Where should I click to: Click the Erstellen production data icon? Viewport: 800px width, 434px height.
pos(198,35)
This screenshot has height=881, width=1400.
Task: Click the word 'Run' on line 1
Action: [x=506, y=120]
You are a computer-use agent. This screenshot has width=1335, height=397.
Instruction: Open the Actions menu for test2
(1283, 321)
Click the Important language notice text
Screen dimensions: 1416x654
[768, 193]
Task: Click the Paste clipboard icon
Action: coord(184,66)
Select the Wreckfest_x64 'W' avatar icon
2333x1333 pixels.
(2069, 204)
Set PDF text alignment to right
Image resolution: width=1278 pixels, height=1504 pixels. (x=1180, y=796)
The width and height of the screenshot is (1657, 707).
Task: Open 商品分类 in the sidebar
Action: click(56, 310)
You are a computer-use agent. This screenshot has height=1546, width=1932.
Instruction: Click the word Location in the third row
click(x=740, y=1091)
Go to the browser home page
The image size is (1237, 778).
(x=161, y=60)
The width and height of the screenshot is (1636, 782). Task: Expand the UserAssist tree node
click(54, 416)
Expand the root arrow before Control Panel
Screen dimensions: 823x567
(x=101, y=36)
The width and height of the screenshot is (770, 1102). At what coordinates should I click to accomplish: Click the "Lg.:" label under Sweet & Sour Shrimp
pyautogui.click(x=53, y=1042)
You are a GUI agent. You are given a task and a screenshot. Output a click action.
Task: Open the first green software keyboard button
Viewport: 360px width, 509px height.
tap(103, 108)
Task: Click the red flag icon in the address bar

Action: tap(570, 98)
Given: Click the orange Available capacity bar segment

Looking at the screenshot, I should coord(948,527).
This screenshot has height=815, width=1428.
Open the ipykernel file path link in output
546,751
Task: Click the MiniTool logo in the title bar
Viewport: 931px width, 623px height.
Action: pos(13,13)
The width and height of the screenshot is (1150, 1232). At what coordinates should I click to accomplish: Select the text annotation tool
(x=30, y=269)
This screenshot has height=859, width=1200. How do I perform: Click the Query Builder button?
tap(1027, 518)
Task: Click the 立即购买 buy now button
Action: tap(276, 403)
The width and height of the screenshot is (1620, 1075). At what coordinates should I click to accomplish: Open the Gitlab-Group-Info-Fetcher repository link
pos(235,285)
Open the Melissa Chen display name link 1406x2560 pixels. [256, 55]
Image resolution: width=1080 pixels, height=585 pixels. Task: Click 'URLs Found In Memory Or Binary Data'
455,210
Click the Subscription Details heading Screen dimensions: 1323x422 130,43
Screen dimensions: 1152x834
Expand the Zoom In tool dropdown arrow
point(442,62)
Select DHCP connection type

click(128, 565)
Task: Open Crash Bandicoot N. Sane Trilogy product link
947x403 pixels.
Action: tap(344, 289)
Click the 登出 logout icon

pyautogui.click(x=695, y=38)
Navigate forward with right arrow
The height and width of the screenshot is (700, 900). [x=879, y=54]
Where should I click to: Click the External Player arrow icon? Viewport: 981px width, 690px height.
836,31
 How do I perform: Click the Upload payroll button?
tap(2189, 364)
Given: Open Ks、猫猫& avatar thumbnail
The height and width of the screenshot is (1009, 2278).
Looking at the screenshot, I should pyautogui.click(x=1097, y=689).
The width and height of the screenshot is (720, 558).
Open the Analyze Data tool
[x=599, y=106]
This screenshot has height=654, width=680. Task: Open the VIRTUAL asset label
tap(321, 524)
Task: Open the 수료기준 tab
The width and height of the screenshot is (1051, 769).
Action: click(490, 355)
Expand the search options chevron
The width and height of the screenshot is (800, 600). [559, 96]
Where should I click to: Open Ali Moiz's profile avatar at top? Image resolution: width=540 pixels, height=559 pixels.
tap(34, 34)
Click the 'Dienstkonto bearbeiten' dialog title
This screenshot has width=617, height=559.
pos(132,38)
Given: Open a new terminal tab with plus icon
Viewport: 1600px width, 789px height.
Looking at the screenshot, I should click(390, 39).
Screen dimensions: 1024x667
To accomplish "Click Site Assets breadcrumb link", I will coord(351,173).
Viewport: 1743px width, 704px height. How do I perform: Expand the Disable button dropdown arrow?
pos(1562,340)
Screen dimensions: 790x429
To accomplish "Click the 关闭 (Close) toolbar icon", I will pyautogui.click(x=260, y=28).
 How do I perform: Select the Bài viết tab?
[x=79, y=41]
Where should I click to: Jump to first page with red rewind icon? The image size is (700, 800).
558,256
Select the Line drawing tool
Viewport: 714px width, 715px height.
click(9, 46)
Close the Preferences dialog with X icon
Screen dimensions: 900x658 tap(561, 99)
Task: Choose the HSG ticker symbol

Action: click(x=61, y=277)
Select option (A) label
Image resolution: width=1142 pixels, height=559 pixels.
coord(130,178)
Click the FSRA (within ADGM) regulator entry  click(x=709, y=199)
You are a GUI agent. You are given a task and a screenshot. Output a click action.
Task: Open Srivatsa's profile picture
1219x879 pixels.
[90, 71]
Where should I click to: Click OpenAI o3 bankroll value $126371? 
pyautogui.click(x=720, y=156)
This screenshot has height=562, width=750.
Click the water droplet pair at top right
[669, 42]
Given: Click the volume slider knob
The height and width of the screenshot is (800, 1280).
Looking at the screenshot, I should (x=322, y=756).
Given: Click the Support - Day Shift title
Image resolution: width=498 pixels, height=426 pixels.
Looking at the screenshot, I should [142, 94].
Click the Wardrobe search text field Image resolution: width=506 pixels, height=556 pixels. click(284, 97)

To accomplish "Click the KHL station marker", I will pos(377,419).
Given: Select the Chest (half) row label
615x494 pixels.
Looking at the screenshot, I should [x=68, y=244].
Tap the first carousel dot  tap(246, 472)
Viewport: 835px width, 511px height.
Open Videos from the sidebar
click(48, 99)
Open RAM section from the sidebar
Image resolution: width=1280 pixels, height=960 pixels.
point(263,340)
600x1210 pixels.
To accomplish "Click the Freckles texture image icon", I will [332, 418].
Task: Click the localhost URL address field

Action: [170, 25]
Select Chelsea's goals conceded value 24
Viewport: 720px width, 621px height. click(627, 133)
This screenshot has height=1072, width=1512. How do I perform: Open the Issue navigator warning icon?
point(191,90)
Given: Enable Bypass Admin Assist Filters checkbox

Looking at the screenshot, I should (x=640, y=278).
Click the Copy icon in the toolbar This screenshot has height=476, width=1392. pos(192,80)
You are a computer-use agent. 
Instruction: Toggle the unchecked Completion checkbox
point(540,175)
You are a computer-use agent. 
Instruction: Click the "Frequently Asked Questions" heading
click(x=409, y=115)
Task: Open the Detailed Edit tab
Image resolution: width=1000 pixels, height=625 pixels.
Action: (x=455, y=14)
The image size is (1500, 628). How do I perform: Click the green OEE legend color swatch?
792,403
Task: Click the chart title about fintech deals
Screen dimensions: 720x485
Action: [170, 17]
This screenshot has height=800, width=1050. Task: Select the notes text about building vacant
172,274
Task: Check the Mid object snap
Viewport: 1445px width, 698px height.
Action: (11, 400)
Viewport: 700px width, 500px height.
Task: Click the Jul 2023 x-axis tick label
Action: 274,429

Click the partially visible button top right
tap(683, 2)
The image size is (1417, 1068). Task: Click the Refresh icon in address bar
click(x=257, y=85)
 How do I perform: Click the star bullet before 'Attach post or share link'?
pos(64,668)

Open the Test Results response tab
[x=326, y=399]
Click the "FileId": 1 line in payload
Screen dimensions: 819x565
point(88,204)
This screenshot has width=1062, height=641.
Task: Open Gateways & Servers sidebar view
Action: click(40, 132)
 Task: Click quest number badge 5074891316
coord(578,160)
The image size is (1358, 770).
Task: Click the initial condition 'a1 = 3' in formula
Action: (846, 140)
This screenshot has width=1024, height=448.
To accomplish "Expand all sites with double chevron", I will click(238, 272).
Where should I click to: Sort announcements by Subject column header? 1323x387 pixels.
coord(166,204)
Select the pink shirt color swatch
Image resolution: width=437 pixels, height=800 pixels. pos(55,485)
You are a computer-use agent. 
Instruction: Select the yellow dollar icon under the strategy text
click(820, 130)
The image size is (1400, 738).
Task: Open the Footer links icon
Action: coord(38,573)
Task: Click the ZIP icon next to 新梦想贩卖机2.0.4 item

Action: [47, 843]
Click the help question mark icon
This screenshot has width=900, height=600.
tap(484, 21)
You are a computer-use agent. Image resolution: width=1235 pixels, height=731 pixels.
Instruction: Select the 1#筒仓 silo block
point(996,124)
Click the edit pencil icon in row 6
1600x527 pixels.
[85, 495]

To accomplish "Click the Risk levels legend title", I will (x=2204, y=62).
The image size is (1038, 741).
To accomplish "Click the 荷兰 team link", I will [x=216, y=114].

-*-*-

AIM OF THE EXERCISE :: Please reproduce exactly the lines above, beginning with the first and ending with the line that contains "has width=1335, height=397.", and include nothing outside that range.

ANSWER ::
Where should I click to: Click the Erstellen production data icon? Viewport: 800px width, 434px height.
pos(198,35)
This screenshot has height=881, width=1400.
Task: Click the word 'Run' on line 1
Action: [x=506, y=120]
You are a computer-use agent. This screenshot has width=1335, height=397.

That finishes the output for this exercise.